Scontato, prevedibile, ovvio, ma la verità è che la tanto attesa autobiografia di Bruce Springsteen non poteva intitolarsi in alcun altro modo: Born to run. Punto e basta.
Lo racconta sull’edizione americana di Vanity Fair David Kamp, in un’intervista nella quale il Boss anticipa alcuni degli spunti del libro che uscirà in tutto il mondo il 27 settembre, sottolineando come quel pezzo, scritto all’età di 24 anni nella veranda della sua casetta nel New Jersey, rimane l’unico pezzo che in quarant’anni di concerti non è mai mancato.
«Un buon pezzo raccoglie gli anni che passano», racconta il Boss, «è il motivo grazie al quale puoi cantarlo con tale convinzione quarant’anni dopo averlo scritto.
Un buon pezzo prende nuovi significati con gli anni che passano. Credo che il segreto sia nelle parole: “voglio sapere se l’amore è selvaggio, voglio sapere se l’amore è reale”, ce lo chiediamo ogni singola sera io e tutta quella gente che sta lì fuori». Se il titolo può sembrare ovvio, di certo non lo sarà il contenuto del libro.

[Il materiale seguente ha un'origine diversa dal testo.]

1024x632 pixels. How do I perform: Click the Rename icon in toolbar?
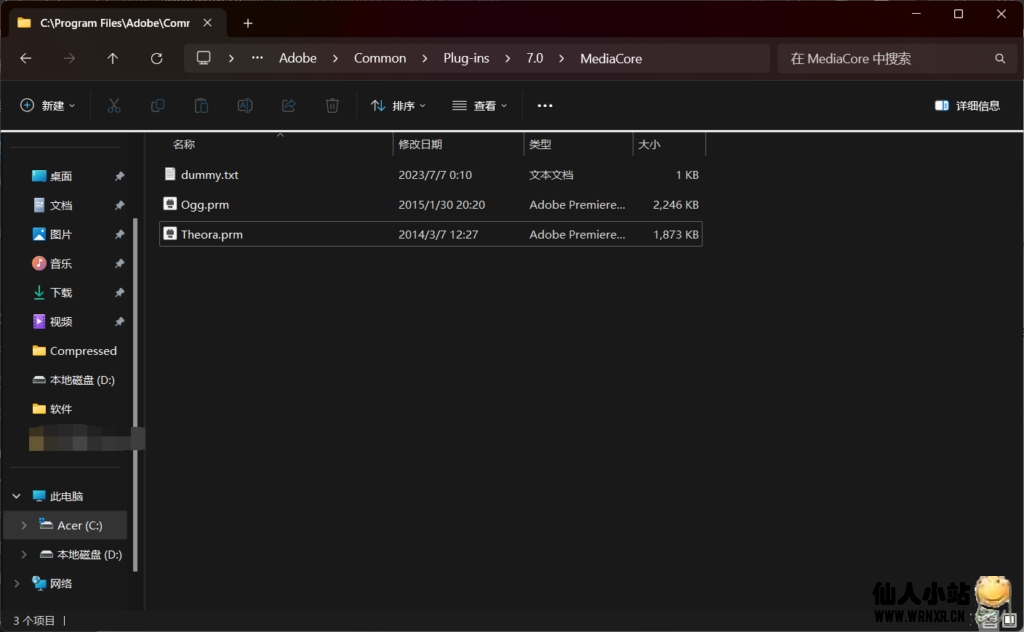244,105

«Sapevo che per scrivere dovevo andare alla radice dei miei problemi», racconta Springsteen e così ha fatto, senza ghost writer, scrivendo da sé ogni singola parola e regalando ai lettori confessioni inedite, soprattutto sul suo momento più critico: intorno ai 60 anni, quando ha combattuto la depressione, e ha affrontato un delicato intervento chirurgico per riattivare il suo lato sinistro affetto da una sorta d’indebolimento che poteva cronicizzarsi.

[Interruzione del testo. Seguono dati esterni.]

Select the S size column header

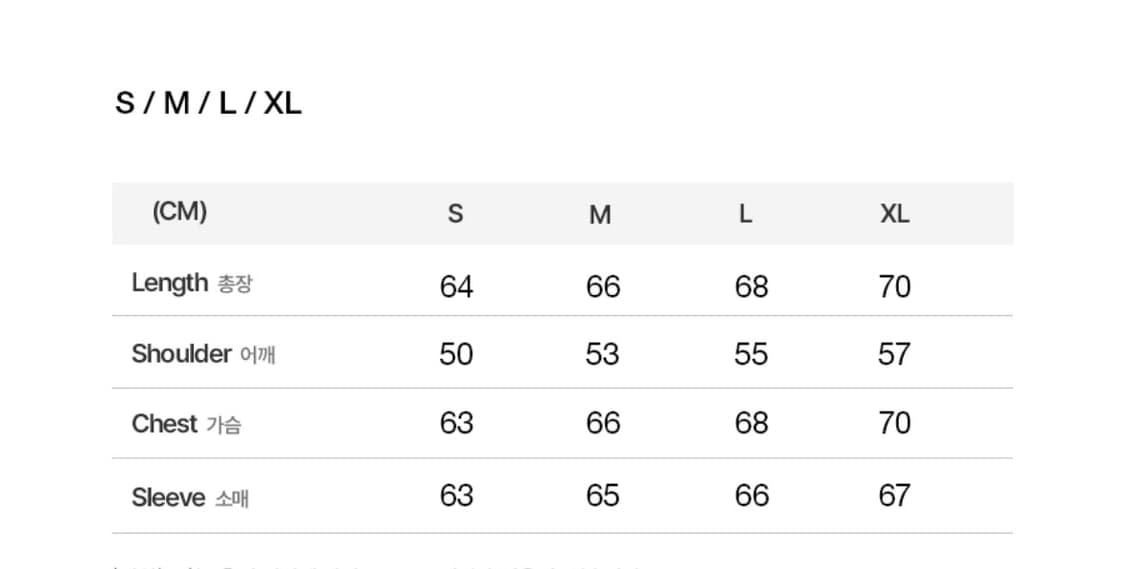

Il tema centrale del suo racconto sembra essere il rapporto col padre: una relazione difficile, tormentata, poco appagante, che spiegherebbe, almeno in parte, quel senso continuo di ricerca che caratterizza tutta la vita di Springsteen:
«Ho sempre pensato di avere qualcosa in comune con Sisifo, in un modo o nell’altro I’m always rolling that rock », intraducibile e gustoso gioco di parole per evocare la punizione subita da Sisifo che doveva spingere la pietra sull’altura per poi vederla rotolare sul fondo e ricominciare da capo, in eterno.
«I concerti», continua, «sono la più affidabile forma di autoguarigione. Producono euforia, ma il pericolo arriva quando pensi: hey man, vivrò per sempre! Percepisci tutto il tuo potere. Poi scendi dal palco e realizzi che è finita. E così la mortalità rientra in gioco».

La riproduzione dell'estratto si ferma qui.